As a lawyer, I was quite disappointed by The Debt, because the incendiary tome made mostly an anecdotal rather than a well-reasoned legal case for reparations. Robinson, a Harvard-trained lawyer, simultaneously headed a team of attorneys which filed a futile class action suit, on behalf of descendants of slaves, seeking unspecified damages for the centuries their ancestors spent in servitude.

When the litigation stalled in federal court, he wrote another book, that entitled, The Reckoning: What Blacks Owe Each Other. Robinson, whose late brother, Max, you may remember a national news anchor on ABC-TV News, ultimately got fed up with America and emigrated to St. Kitts in the Virgin Islands. There, he has finally scribed a profound opus more worthy of the attention garnered by his previous two publications.

Perhaps it took renouncing the land of his birth, but Randall speaks his mind freely, here, and in a refreshingly frank, down-to-earth fashion. He sounds like a man venting years of pent up anger as he indicts “brainless, insensate white Americans” for most of the world’s grievances. He claims that whites, "insult black people, brown people, everyone-but-them people, regularly and gratuitously,” pointing out not only domestic mistreatment like Clarence Thomas (“the biggest joke white America ever played on black America”), but also at the exploitation of Africa, Asia, South America and the Middle East, as proof.

He goes on to state that “the deterioration of American society has been alarmingly rapid” due, in part, to an obsessive greed which mistakes “wealth for worth.” Citing the insanely high incidence of violence in this culture, he proceeds to suggest that this civilization might “be disintegrating due to some diffuse and complex social disease eating away at its foundation.”

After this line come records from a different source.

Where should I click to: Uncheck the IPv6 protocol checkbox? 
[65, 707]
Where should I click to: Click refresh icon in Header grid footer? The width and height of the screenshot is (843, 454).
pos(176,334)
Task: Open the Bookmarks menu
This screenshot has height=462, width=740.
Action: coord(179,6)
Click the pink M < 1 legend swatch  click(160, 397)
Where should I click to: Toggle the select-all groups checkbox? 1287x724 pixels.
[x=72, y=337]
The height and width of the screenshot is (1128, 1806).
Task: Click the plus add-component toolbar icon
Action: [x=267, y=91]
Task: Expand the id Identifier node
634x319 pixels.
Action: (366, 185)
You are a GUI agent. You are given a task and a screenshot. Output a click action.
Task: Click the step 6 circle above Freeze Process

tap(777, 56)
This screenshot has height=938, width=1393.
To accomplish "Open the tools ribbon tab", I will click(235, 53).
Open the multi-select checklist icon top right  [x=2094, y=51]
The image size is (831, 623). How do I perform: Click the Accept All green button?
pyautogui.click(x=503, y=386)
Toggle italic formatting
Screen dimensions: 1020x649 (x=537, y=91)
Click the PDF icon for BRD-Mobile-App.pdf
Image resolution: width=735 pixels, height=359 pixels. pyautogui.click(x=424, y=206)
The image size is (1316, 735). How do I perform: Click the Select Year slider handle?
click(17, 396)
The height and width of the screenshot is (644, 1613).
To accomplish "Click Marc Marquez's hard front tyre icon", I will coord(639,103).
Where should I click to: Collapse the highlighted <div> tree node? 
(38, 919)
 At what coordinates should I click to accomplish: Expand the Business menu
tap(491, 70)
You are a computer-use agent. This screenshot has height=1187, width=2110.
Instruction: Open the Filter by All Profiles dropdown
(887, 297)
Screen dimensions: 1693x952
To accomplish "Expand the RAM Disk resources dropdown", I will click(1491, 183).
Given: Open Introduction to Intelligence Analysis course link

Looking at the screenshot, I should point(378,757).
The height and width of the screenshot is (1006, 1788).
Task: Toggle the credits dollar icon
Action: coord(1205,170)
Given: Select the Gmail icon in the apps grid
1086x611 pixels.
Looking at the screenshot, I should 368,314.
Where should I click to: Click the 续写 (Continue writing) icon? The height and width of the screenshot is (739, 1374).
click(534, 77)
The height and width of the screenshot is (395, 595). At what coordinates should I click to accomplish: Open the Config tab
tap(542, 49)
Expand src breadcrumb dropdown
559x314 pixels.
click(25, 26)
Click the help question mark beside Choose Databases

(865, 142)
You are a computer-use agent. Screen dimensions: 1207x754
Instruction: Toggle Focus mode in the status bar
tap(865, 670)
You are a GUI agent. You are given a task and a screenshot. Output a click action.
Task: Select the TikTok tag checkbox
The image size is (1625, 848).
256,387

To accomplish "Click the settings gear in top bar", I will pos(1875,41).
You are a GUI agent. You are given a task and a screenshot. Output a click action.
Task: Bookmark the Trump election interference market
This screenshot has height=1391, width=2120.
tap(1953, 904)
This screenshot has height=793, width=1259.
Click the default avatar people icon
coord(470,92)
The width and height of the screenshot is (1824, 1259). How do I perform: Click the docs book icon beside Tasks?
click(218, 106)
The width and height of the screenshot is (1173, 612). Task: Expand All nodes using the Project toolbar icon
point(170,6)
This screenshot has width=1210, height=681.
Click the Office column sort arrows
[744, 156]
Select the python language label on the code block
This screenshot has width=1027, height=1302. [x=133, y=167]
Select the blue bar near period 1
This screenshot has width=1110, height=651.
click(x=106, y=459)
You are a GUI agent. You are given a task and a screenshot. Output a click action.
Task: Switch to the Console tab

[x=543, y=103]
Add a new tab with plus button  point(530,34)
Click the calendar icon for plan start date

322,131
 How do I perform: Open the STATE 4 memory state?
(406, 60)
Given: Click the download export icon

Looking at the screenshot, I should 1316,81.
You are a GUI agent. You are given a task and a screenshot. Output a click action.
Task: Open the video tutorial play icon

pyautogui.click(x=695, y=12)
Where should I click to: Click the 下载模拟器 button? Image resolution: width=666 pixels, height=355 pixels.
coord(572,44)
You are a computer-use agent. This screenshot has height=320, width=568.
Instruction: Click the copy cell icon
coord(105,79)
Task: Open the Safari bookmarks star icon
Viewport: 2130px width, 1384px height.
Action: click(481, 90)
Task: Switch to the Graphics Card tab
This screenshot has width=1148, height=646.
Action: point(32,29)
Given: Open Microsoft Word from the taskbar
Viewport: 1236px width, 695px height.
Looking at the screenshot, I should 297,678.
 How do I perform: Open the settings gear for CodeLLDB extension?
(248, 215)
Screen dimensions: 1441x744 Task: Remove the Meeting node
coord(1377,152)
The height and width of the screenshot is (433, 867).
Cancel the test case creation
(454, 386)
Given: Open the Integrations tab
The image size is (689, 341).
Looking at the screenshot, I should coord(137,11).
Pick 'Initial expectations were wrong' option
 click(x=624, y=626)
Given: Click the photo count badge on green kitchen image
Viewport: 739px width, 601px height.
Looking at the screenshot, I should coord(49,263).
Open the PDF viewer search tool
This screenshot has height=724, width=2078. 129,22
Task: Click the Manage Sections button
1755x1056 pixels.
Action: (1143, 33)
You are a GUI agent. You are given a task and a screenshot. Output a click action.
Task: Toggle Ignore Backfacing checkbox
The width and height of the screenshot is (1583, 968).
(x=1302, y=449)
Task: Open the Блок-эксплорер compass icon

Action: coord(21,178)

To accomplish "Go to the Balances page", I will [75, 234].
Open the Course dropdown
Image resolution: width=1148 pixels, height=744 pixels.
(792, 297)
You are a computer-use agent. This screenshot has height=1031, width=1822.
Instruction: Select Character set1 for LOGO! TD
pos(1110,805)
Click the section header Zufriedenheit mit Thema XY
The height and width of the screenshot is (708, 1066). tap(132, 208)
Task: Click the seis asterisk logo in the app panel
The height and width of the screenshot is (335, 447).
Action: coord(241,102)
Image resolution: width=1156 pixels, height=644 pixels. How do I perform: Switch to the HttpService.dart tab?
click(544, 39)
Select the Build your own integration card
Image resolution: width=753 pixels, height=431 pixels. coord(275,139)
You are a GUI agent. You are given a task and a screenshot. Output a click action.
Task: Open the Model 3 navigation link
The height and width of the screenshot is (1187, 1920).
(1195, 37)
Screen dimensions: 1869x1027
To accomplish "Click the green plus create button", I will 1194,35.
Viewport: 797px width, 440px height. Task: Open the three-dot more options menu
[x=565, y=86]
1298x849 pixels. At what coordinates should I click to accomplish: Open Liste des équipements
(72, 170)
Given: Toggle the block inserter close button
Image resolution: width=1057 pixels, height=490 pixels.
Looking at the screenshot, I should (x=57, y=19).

Sitting in the Caribbean, a safe distance from the demons which evidently once frustrated his tortured soul, Randall Robinson has managed to craft his best work to date. Quitting America, a valuable primer touting the prevailing Third World perspective, indicts America as an avaricious, insensitive imperial power. Given the author’s considerable intellect and impressive credentials, it’s just too bad that he needed to abandon the struggle and his homeland in order to unbridle his passion and write so effectively and honestly.